— TASK BRIEF —
Copy the following items verbatim, beginning at the line that contains "The width and height of the screenshot is (1919, 888)." and stopping after the line that contains "pyautogui.click(x=677, y=58)".

-- ENTRIES SUPPLIED follows --

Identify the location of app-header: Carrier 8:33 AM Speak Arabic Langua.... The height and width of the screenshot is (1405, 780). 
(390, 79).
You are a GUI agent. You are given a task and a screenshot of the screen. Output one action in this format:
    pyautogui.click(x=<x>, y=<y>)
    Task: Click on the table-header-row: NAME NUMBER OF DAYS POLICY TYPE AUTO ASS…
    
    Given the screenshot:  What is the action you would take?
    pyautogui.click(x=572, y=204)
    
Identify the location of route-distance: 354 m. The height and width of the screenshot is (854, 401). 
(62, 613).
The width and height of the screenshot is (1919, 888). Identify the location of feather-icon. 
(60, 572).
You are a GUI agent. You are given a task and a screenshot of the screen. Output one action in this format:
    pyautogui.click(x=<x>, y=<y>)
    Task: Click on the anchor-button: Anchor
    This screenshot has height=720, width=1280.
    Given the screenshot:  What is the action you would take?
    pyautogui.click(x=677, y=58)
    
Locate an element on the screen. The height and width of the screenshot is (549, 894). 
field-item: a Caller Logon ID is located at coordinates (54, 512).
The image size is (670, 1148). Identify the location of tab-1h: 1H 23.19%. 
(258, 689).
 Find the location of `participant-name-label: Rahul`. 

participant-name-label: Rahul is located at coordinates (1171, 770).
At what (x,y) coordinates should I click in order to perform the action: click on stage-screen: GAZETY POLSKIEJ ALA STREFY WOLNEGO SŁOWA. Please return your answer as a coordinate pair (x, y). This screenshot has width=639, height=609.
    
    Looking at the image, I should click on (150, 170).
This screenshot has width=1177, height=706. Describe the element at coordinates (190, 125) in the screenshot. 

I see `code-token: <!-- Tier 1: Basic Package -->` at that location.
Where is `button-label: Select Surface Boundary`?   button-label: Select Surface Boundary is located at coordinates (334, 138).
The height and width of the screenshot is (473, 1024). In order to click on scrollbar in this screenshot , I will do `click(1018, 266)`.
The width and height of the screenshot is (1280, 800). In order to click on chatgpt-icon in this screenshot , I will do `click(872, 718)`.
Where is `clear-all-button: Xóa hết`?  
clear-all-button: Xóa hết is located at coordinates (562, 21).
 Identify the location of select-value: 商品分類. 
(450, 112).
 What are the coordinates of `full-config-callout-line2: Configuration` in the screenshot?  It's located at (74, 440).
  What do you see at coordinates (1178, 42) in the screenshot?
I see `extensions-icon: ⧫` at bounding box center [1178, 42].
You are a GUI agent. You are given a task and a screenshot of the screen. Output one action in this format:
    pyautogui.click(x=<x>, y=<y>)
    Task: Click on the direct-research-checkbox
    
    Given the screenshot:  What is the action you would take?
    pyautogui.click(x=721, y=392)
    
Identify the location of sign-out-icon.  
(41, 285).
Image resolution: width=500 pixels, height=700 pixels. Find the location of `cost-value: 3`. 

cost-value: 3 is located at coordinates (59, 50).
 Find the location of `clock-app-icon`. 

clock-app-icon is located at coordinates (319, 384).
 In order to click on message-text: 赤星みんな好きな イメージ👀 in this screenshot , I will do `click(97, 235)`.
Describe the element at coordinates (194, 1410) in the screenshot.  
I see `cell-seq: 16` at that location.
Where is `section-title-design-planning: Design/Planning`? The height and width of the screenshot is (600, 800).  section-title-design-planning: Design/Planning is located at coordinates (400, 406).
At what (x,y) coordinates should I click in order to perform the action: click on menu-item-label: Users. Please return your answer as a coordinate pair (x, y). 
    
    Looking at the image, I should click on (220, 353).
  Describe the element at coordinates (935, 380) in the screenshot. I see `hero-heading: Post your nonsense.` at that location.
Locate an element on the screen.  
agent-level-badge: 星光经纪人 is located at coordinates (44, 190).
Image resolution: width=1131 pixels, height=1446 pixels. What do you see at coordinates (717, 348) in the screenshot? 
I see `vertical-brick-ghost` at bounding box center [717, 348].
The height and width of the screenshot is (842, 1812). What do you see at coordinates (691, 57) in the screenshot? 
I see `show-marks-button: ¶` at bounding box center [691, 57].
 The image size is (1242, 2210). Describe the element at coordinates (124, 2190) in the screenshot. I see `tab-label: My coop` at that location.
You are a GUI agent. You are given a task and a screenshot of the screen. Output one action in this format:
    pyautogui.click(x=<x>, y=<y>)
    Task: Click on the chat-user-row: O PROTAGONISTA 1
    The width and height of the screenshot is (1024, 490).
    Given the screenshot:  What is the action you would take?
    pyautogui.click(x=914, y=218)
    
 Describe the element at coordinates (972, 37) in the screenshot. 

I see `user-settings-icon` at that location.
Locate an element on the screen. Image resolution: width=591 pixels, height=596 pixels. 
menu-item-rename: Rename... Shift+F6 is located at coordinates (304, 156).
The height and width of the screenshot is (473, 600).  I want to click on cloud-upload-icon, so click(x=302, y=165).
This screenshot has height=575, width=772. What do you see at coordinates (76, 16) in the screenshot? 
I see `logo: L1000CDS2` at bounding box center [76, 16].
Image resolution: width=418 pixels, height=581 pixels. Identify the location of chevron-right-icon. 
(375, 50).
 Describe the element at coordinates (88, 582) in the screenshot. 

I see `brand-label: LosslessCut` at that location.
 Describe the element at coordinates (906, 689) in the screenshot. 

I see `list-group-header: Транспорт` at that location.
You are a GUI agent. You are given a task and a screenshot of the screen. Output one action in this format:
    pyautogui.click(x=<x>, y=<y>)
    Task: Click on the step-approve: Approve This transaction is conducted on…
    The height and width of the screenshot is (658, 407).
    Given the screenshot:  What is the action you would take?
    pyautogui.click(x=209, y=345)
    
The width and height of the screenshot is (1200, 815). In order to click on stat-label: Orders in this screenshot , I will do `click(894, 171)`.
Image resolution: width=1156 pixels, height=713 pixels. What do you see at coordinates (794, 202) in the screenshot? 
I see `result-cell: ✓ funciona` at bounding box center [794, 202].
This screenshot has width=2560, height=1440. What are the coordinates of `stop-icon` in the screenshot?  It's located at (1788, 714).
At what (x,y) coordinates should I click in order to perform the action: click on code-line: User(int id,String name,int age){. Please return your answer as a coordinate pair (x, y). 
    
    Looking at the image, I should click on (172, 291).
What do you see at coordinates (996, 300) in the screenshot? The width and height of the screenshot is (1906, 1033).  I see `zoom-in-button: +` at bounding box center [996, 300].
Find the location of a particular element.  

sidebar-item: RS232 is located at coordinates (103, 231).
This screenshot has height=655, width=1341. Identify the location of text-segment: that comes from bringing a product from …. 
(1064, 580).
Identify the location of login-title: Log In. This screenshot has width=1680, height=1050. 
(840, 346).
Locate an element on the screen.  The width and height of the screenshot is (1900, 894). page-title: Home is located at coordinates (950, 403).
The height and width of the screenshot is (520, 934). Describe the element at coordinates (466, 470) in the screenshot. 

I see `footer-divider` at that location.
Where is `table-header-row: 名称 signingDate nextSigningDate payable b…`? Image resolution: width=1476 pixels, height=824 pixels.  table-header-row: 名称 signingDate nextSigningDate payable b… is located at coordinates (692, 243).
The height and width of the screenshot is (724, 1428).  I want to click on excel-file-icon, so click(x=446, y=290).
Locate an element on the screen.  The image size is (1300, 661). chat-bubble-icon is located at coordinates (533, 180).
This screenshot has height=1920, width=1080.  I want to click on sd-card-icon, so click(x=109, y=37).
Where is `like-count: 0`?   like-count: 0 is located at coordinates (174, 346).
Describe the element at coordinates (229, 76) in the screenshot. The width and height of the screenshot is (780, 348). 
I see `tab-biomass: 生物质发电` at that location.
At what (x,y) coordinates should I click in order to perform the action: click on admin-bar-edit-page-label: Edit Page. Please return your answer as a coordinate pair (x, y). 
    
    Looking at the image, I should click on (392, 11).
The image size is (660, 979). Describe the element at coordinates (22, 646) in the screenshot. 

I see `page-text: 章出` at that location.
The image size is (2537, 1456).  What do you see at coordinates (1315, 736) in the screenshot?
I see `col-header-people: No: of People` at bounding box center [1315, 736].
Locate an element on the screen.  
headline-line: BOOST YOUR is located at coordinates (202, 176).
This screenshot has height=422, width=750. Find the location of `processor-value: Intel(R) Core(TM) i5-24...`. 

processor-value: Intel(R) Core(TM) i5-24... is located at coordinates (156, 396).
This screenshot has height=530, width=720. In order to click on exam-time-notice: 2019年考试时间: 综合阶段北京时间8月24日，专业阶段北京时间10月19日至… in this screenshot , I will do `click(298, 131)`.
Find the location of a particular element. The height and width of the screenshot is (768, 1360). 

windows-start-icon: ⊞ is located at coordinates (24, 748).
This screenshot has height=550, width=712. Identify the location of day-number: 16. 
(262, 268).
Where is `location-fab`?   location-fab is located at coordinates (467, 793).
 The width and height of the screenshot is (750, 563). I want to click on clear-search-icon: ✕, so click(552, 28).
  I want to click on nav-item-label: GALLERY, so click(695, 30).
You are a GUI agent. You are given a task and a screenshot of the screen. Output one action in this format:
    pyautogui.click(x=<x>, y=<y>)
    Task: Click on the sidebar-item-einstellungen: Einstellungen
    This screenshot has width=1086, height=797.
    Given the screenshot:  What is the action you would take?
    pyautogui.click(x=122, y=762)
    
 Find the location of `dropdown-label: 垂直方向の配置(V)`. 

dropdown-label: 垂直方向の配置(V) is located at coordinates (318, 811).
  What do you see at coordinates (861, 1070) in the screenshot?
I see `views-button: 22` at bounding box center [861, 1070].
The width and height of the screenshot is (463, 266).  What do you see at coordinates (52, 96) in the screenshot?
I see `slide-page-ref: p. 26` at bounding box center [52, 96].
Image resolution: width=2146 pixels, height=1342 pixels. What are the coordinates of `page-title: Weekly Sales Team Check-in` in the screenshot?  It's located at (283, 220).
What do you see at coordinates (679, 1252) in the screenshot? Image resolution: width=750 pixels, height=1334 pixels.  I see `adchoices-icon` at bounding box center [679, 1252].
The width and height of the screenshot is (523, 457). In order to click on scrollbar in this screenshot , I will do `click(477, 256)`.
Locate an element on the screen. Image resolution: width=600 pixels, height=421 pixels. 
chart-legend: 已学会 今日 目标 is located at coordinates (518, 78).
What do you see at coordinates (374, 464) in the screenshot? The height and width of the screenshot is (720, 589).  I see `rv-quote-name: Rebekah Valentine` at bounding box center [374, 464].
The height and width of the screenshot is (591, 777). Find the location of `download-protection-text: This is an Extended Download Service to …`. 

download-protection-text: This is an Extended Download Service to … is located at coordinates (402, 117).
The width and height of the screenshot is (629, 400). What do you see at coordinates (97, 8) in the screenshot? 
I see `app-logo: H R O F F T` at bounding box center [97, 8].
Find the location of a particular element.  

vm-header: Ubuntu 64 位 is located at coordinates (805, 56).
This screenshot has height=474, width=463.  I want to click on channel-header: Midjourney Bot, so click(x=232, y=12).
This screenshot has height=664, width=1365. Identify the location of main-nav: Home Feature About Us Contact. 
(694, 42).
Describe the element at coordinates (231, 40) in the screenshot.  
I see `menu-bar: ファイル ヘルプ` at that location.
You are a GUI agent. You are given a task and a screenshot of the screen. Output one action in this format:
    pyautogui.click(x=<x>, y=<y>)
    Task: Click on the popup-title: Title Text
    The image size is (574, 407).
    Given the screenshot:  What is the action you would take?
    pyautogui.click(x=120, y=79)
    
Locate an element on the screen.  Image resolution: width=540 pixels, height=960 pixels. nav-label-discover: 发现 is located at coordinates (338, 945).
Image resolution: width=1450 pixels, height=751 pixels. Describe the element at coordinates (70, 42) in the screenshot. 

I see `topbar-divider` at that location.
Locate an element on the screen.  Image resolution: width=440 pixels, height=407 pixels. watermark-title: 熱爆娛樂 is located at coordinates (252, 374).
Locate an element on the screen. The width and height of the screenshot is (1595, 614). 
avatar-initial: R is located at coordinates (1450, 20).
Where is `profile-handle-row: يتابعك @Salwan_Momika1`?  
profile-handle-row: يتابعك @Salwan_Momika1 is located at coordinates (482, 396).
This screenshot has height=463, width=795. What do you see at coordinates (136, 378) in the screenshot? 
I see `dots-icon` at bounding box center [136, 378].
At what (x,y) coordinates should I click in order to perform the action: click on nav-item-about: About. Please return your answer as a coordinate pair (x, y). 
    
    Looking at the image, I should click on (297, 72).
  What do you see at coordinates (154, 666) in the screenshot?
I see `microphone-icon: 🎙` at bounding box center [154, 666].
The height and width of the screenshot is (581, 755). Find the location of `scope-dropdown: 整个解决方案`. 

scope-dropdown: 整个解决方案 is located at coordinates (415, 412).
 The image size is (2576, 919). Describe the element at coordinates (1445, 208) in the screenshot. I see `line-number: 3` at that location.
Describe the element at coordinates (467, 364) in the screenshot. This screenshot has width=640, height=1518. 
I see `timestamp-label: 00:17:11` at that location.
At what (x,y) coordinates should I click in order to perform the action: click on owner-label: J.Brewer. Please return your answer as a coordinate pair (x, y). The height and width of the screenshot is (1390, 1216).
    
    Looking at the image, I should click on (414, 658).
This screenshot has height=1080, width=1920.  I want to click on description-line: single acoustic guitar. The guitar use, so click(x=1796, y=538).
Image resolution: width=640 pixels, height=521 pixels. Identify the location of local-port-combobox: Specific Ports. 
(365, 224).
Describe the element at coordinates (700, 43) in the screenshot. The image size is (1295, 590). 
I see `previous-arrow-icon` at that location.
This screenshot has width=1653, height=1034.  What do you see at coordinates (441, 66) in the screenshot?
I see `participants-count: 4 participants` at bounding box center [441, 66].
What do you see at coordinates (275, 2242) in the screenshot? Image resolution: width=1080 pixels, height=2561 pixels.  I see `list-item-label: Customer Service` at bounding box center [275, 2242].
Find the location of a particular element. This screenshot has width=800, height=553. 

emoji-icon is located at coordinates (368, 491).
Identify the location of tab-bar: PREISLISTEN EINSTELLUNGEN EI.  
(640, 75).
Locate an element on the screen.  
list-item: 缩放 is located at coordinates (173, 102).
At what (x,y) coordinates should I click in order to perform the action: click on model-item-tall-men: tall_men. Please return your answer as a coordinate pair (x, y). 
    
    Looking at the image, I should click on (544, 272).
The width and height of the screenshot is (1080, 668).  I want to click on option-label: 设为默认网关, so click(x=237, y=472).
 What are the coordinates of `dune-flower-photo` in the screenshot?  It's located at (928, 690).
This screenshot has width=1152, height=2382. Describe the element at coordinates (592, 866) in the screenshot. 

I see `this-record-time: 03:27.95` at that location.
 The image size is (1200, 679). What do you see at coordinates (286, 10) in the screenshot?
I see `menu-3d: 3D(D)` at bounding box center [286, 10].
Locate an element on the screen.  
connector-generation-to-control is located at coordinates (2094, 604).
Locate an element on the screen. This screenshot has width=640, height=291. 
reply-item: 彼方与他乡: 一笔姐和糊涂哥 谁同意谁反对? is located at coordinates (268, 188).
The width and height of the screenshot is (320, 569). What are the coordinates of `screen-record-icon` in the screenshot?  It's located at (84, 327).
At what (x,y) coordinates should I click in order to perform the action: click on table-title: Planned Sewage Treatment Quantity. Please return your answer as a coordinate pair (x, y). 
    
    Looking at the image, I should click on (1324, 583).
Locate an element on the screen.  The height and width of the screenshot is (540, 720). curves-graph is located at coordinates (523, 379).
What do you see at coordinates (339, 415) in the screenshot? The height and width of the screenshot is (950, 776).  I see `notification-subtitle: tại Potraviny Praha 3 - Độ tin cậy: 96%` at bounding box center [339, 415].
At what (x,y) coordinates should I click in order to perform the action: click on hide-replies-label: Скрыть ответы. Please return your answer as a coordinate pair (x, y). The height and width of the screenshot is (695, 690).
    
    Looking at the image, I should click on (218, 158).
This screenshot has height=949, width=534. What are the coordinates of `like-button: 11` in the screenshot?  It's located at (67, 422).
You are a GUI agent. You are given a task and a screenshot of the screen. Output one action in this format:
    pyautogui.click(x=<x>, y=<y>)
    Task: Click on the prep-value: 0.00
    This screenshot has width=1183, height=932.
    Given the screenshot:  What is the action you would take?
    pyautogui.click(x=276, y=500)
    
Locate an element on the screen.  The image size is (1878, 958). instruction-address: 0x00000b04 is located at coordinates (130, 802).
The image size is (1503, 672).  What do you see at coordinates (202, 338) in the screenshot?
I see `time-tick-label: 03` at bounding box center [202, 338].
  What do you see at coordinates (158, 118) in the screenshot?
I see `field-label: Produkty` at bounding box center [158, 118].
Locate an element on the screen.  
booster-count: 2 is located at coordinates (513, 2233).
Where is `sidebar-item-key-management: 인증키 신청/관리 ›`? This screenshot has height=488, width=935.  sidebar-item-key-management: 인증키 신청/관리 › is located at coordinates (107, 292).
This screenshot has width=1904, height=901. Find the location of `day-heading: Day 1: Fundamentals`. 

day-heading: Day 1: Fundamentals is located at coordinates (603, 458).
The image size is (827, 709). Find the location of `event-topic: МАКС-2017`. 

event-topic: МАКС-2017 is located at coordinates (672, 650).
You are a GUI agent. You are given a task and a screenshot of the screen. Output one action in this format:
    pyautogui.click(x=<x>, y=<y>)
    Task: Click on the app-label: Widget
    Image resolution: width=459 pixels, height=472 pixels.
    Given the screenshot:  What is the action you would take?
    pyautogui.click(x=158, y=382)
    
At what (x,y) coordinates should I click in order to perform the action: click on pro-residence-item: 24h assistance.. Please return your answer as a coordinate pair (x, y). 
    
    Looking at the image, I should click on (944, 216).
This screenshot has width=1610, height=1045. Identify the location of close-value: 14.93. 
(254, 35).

-- ENTRIES SUPPLIED concluded --

— SOLUTION FOR THIS EXERCISE —
The width and height of the screenshot is (1919, 888). Identify the location of feather-icon. 
(60, 572).
You are a GUI agent. You are given a task and a screenshot of the screen. Output one action in this format:
    pyautogui.click(x=<x>, y=<y>)
    Task: Click on the anchor-button: Anchor
    This screenshot has height=720, width=1280.
    Given the screenshot:  What is the action you would take?
    pyautogui.click(x=677, y=58)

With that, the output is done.